**GOAL**:
Recast the items from the beginning through the line containing "[x=76, y=24]", inclusive, as a two-column CSV with the headers text and answer. Give one row per item, with each value in a single quoted field and line breaks replaced by spaces, and omit the pictures.

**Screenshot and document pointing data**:
◇ ◇ ◇ ◇ ◇
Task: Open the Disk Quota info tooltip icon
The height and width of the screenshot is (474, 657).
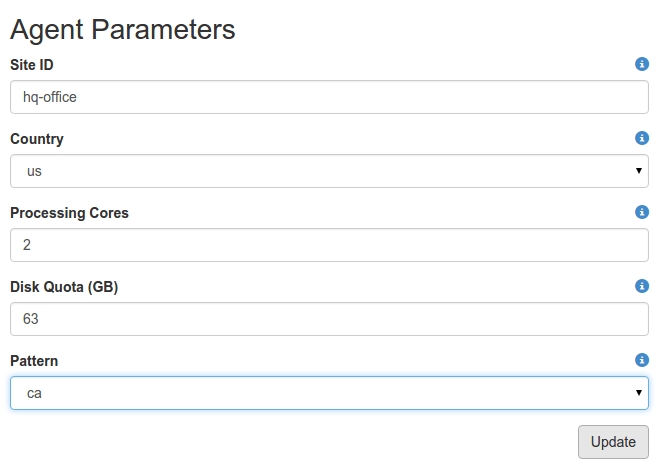Action: tap(642, 286)
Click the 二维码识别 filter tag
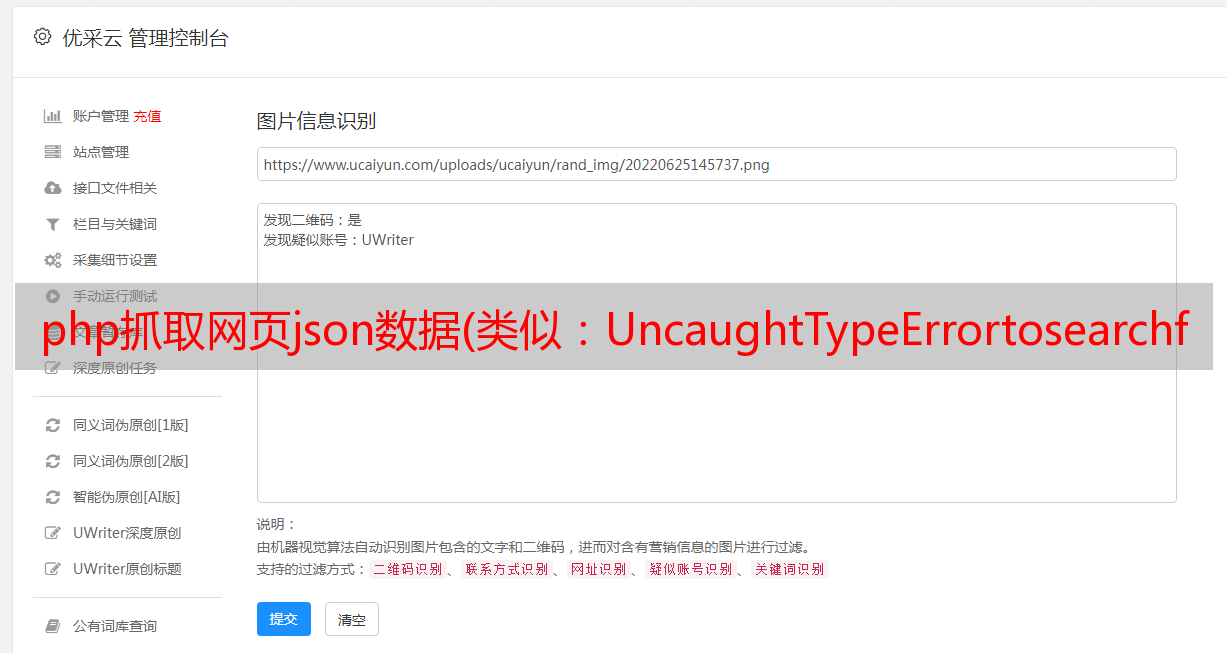 click(x=407, y=569)

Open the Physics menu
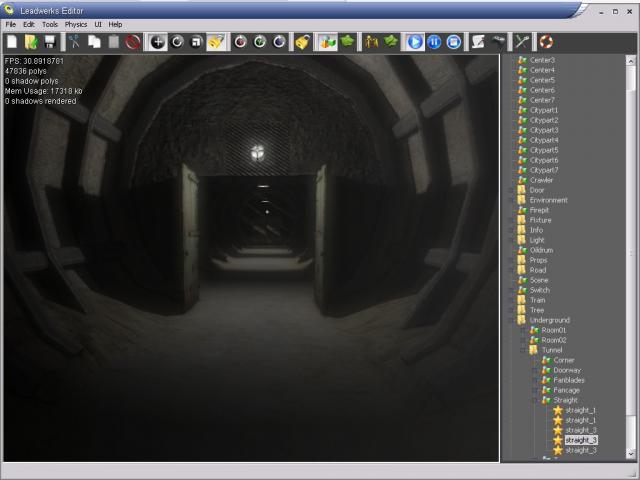[x=76, y=24]
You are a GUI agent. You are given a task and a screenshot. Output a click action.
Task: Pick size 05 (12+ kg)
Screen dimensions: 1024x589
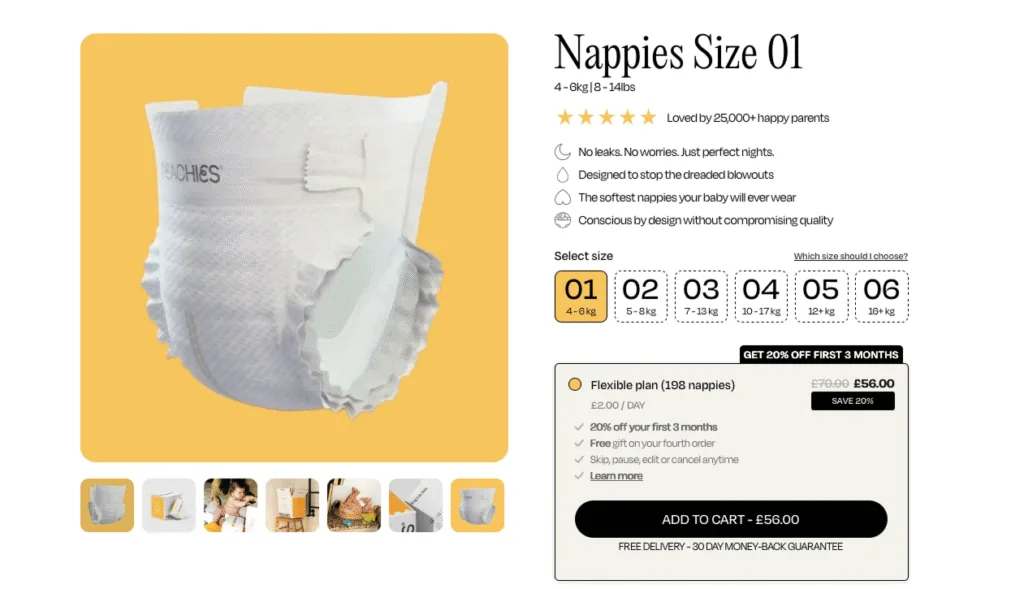tap(821, 296)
◇ ◇ ◇ ◇ ◇
**THE COMPLETED TASK**:
text,answer
"Task: Open the Disk Quota info tooltip icon The height and width of the screenshot is (474, 657).","Action: tap(642, 286)"
"Click the 二维码识别 filter tag","click(x=407, y=569)"
"Open the Physics menu","[x=76, y=24]"